Materials provided:
──────────────────────────────

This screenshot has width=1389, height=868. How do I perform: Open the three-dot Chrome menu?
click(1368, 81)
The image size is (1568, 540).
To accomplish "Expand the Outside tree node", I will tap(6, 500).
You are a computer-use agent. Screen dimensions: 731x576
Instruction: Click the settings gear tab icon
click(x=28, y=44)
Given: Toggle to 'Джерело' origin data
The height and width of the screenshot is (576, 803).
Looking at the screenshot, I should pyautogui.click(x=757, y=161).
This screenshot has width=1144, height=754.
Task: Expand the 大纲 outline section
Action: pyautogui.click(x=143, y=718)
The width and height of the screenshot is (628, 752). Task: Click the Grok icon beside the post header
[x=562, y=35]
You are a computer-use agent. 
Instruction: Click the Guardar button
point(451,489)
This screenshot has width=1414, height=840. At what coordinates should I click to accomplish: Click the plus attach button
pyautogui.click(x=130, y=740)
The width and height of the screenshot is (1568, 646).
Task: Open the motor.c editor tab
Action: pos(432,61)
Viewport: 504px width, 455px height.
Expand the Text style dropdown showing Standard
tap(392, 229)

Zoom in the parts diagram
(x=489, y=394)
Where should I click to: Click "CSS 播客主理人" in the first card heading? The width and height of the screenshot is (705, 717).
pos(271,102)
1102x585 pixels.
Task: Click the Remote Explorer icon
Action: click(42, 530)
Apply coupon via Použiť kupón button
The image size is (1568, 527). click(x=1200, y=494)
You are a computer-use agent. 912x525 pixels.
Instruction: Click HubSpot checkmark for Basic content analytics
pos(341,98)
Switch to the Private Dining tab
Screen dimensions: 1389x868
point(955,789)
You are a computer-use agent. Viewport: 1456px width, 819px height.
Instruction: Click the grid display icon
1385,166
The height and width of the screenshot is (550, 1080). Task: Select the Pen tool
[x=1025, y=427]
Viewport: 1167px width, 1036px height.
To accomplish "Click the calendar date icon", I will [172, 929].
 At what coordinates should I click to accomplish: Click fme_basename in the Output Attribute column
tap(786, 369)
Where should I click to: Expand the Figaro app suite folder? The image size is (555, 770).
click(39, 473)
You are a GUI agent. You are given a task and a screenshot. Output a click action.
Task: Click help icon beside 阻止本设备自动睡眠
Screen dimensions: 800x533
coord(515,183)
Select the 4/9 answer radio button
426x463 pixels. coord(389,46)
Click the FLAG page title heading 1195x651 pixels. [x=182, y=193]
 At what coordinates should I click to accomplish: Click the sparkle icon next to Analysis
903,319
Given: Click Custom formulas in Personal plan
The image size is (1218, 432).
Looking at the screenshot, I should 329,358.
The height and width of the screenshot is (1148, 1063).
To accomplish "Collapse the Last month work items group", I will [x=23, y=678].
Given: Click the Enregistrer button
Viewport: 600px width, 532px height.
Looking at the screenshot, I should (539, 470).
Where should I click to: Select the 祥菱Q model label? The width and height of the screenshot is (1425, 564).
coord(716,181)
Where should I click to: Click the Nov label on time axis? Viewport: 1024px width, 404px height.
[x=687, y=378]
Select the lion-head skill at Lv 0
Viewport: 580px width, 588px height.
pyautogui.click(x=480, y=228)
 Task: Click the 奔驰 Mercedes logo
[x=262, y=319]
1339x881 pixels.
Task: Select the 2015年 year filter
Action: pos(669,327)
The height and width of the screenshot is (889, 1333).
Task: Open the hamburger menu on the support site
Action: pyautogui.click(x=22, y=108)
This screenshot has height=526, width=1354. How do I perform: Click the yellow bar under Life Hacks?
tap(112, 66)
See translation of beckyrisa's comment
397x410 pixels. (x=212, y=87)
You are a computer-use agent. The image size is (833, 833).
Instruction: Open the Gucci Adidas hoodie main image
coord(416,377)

──────────────────────────────

What is needed:
Please retype all of the rows above line for line, with no changes.

The solution:
This screenshot has width=1389, height=868. How do I perform: Open the three-dot Chrome menu?
click(1368, 81)
The image size is (1568, 540).
To accomplish "Expand the Outside tree node", I will tap(6, 500).
You are a computer-use agent. Screen dimensions: 731x576
Instruction: Click the settings gear tab icon
click(x=28, y=44)
Given: Toggle to 'Джерело' origin data
The height and width of the screenshot is (576, 803).
Looking at the screenshot, I should pyautogui.click(x=757, y=161).
This screenshot has width=1144, height=754.
Task: Expand the 大纲 outline section
Action: pyautogui.click(x=143, y=718)
The width and height of the screenshot is (628, 752). Task: Click the Grok icon beside the post header
[x=562, y=35]
You are a computer-use agent. 
Instruction: Click the Guardar button
point(451,489)
This screenshot has width=1414, height=840. At what coordinates should I click to accomplish: Click the plus attach button
pyautogui.click(x=130, y=740)
The width and height of the screenshot is (1568, 646).
Task: Open the motor.c editor tab
Action: pos(432,61)
Viewport: 504px width, 455px height.
Expand the Text style dropdown showing Standard
tap(392, 229)

Zoom in the parts diagram
(x=489, y=394)
Where should I click to: Click "CSS 播客主理人" in the first card heading? The width and height of the screenshot is (705, 717).
pos(271,102)
1102x585 pixels.
Task: Click the Remote Explorer icon
Action: click(42, 530)
Apply coupon via Použiť kupón button
The image size is (1568, 527). click(x=1200, y=494)
You are a computer-use agent. 912x525 pixels.
Instruction: Click HubSpot checkmark for Basic content analytics
pos(341,98)
Switch to the Private Dining tab
Screen dimensions: 1389x868
point(955,789)
You are a computer-use agent. Viewport: 1456px width, 819px height.
Instruction: Click the grid display icon
1385,166
The height and width of the screenshot is (550, 1080). Task: Select the Pen tool
[x=1025, y=427]
Viewport: 1167px width, 1036px height.
To accomplish "Click the calendar date icon", I will [172, 929].
 At what coordinates should I click to accomplish: Click fme_basename in the Output Attribute column
tap(786, 369)
Where should I click to: Expand the Figaro app suite folder? The image size is (555, 770).
click(39, 473)
You are a GUI agent. You are given a task and a screenshot. Output a click action.
Task: Click help icon beside 阻止本设备自动睡眠
Screen dimensions: 800x533
coord(515,183)
Select the 4/9 answer radio button
426x463 pixels. coord(389,46)
Click the FLAG page title heading 1195x651 pixels. [x=182, y=193]
 At what coordinates should I click to accomplish: Click the sparkle icon next to Analysis
903,319
Given: Click Custom formulas in Personal plan
The image size is (1218, 432).
Looking at the screenshot, I should 329,358.
The height and width of the screenshot is (1148, 1063).
To accomplish "Collapse the Last month work items group", I will [x=23, y=678].
Given: Click the Enregistrer button
Viewport: 600px width, 532px height.
Looking at the screenshot, I should (539, 470).
Where should I click to: Select the 祥菱Q model label? The width and height of the screenshot is (1425, 564).
coord(716,181)
Where should I click to: Click the Nov label on time axis? Viewport: 1024px width, 404px height.
[x=687, y=378]
Select the lion-head skill at Lv 0
Viewport: 580px width, 588px height.
pyautogui.click(x=480, y=228)
 Task: Click the 奔驰 Mercedes logo
[x=262, y=319]
1339x881 pixels.
Task: Select the 2015年 year filter
Action: pos(669,327)
The height and width of the screenshot is (889, 1333).
Task: Open the hamburger menu on the support site
Action: pyautogui.click(x=22, y=108)
This screenshot has height=526, width=1354. How do I perform: Click the yellow bar under Life Hacks?
tap(112, 66)
See translation of beckyrisa's comment
397x410 pixels. (x=212, y=87)
You are a computer-use agent. The image size is (833, 833).
Instruction: Open the Gucci Adidas hoodie main image
coord(416,377)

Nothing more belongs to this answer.